DATA FOR THE TASK:

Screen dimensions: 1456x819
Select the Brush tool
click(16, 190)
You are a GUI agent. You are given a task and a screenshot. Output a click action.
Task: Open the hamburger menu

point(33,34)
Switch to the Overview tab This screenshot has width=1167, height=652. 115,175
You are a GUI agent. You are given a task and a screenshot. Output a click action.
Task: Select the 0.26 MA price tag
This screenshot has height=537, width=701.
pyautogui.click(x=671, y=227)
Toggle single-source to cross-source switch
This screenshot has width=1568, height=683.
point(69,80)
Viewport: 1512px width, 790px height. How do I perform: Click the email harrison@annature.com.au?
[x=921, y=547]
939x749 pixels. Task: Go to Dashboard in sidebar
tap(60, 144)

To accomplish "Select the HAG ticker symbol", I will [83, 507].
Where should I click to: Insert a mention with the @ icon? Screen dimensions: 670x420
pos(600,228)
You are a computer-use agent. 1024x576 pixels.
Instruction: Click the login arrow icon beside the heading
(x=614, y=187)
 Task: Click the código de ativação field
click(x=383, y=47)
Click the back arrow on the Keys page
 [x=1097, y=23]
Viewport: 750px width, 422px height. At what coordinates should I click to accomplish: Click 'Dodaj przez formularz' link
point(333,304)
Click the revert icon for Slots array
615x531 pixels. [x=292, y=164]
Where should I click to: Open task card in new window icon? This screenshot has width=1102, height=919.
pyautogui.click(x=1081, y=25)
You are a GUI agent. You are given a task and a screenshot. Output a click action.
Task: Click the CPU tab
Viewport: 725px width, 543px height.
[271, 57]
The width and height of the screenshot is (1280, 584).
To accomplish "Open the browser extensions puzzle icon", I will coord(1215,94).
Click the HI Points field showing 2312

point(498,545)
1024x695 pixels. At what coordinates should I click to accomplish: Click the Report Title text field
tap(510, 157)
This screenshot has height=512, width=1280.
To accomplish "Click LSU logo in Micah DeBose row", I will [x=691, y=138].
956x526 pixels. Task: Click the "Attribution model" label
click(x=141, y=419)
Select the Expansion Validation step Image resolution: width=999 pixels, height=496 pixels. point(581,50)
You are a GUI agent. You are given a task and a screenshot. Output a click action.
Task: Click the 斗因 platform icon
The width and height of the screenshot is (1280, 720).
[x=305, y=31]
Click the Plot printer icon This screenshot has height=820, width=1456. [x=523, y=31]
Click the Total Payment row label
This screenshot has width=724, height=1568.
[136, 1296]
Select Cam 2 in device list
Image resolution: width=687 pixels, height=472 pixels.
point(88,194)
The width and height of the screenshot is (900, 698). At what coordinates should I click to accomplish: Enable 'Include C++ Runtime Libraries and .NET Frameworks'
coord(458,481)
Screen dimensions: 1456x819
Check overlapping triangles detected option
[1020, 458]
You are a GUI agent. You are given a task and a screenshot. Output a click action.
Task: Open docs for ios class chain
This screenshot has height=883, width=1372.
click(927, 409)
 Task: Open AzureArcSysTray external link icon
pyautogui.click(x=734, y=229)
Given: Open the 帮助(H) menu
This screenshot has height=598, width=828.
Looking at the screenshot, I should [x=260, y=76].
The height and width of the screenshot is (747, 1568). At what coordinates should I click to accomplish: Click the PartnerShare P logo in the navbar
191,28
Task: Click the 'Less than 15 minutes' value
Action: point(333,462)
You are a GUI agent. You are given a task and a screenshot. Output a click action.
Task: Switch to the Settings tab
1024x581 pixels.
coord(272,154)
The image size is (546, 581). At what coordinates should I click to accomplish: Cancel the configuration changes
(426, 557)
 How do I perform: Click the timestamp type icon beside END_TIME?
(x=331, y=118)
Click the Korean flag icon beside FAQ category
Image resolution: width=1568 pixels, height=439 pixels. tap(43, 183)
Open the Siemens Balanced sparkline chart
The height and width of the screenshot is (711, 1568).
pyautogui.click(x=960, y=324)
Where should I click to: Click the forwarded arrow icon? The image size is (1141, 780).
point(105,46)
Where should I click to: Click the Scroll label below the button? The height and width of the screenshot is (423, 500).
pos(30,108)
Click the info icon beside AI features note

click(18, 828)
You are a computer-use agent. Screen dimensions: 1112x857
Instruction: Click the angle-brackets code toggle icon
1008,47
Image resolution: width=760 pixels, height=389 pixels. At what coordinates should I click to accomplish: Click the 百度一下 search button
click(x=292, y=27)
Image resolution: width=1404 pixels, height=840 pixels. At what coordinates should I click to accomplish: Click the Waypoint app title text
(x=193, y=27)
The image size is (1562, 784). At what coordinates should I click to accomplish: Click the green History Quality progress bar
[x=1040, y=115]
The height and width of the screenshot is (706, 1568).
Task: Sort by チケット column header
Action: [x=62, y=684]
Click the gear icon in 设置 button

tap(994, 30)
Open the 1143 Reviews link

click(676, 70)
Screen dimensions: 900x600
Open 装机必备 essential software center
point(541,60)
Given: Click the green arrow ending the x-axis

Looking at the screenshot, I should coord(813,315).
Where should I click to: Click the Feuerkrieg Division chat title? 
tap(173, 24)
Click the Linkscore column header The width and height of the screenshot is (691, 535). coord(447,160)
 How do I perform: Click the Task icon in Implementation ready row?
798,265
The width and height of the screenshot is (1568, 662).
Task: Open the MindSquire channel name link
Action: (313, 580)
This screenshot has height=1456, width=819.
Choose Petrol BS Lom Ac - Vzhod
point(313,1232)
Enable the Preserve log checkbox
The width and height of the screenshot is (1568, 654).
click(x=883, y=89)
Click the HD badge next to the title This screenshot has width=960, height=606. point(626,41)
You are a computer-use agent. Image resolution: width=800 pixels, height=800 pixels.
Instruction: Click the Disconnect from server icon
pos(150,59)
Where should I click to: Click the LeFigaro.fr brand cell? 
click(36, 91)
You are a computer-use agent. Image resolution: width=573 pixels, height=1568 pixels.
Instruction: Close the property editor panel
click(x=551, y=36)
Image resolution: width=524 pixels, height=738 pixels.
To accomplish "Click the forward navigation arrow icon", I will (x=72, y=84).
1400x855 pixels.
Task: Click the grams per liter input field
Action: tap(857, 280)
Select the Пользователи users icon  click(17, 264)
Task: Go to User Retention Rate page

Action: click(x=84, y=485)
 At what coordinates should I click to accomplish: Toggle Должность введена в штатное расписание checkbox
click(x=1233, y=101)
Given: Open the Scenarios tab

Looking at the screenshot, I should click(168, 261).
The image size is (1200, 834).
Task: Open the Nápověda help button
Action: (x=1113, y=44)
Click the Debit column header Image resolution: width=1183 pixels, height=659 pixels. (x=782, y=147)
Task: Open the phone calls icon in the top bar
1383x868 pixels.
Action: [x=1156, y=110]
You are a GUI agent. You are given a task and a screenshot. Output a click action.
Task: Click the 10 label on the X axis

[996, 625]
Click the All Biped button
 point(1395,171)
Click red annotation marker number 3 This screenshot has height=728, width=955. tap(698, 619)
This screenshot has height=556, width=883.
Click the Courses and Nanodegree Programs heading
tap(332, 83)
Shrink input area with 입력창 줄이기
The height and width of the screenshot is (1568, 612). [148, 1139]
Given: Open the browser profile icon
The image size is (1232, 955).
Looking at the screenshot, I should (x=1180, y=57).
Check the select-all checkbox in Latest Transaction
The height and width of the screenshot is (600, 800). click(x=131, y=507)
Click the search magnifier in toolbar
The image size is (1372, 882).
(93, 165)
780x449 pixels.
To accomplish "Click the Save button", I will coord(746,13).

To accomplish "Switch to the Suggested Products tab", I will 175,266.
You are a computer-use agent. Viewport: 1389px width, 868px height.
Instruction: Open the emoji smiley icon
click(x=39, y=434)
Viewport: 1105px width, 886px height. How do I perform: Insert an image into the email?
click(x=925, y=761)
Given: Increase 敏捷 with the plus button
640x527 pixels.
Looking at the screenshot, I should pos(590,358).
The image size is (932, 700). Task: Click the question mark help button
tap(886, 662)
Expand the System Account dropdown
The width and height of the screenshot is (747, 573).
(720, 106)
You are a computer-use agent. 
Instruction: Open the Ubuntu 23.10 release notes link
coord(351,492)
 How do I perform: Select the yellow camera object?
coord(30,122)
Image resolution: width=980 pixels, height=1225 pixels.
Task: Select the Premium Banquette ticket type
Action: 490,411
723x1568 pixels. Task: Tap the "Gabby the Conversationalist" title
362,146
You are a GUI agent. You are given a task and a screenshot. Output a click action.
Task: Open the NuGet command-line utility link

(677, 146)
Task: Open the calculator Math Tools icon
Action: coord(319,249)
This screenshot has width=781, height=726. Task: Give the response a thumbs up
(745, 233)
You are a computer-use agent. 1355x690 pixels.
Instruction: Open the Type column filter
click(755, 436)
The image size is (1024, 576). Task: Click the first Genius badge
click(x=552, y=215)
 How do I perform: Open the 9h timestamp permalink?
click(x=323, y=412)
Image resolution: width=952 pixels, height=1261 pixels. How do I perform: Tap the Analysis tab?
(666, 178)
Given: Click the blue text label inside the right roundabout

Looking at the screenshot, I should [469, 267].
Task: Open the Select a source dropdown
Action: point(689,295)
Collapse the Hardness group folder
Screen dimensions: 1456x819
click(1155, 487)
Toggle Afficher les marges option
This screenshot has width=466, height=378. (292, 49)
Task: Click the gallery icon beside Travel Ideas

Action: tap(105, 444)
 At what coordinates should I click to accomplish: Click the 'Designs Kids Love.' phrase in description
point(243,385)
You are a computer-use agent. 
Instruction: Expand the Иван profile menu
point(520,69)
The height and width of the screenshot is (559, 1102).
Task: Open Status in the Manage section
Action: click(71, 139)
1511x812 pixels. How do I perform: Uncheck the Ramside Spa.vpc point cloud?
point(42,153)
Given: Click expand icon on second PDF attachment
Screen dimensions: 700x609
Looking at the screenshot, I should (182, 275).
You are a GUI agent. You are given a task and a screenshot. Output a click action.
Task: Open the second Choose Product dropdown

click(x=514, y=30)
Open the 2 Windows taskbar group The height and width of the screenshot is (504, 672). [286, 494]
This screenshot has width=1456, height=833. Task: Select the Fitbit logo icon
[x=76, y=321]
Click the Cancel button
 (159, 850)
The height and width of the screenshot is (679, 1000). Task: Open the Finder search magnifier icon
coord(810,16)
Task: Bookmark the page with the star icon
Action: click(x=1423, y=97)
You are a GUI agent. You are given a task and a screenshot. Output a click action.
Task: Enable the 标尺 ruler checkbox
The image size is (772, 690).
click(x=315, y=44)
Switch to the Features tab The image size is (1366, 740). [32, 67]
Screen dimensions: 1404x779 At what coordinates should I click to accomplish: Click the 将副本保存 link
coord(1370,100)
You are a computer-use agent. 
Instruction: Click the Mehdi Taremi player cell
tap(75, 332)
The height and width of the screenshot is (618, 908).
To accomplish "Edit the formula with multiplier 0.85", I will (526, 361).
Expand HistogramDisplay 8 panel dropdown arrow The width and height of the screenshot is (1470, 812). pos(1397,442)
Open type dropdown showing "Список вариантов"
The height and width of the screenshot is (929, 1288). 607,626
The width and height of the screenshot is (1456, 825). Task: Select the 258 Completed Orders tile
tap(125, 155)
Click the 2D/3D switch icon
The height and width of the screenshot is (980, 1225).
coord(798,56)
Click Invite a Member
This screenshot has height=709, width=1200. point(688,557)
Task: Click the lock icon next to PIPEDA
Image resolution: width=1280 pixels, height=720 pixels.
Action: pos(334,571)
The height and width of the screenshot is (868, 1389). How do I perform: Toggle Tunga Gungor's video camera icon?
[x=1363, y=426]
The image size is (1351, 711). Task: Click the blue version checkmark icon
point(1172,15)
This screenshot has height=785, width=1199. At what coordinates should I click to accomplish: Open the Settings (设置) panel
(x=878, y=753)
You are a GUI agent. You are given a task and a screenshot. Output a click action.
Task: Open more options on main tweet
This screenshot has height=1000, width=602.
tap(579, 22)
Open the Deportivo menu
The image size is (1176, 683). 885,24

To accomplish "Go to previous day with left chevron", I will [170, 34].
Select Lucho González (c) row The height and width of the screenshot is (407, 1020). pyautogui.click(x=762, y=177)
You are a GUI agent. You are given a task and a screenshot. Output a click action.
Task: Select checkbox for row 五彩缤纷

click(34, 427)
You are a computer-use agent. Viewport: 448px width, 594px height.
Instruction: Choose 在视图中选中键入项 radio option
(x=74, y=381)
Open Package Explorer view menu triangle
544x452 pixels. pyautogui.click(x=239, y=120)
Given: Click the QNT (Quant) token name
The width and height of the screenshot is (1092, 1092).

WRITTEN PROBLEM: Please write out the items from the line that contains "Given: Increase 敏捷 with the plus button" through the line that contains "Action: point(689,295)", including both of those lines.

EXERCISE SOLUTION:
Given: Increase 敏捷 with the plus button
640x527 pixels.
Looking at the screenshot, I should pos(590,358).
The image size is (932, 700). Task: Click the question mark help button
tap(886, 662)
Expand the System Account dropdown
The width and height of the screenshot is (747, 573).
(720, 106)
You are a computer-use agent. 
Instruction: Open the Ubuntu 23.10 release notes link
coord(351,492)
 How do I perform: Select the yellow camera object?
coord(30,122)
Image resolution: width=980 pixels, height=1225 pixels.
Task: Select the Premium Banquette ticket type
Action: 490,411
723x1568 pixels. Task: Tap the "Gabby the Conversationalist" title
362,146
You are a GUI agent. You are given a task and a screenshot. Output a click action.
Task: Open the NuGet command-line utility link

(677, 146)
Task: Open the calculator Math Tools icon
Action: coord(319,249)
This screenshot has width=781, height=726. Task: Give the response a thumbs up
(745, 233)
You are a computer-use agent. 1355x690 pixels.
Instruction: Open the Type column filter
click(755, 436)
The image size is (1024, 576). Task: Click the first Genius badge
click(x=552, y=215)
 How do I perform: Open the 9h timestamp permalink?
click(x=323, y=412)
Image resolution: width=952 pixels, height=1261 pixels. How do I perform: Tap the Analysis tab?
(666, 178)
Given: Click the blue text label inside the right roundabout

Looking at the screenshot, I should [469, 267].
Task: Open the Select a source dropdown
Action: point(689,295)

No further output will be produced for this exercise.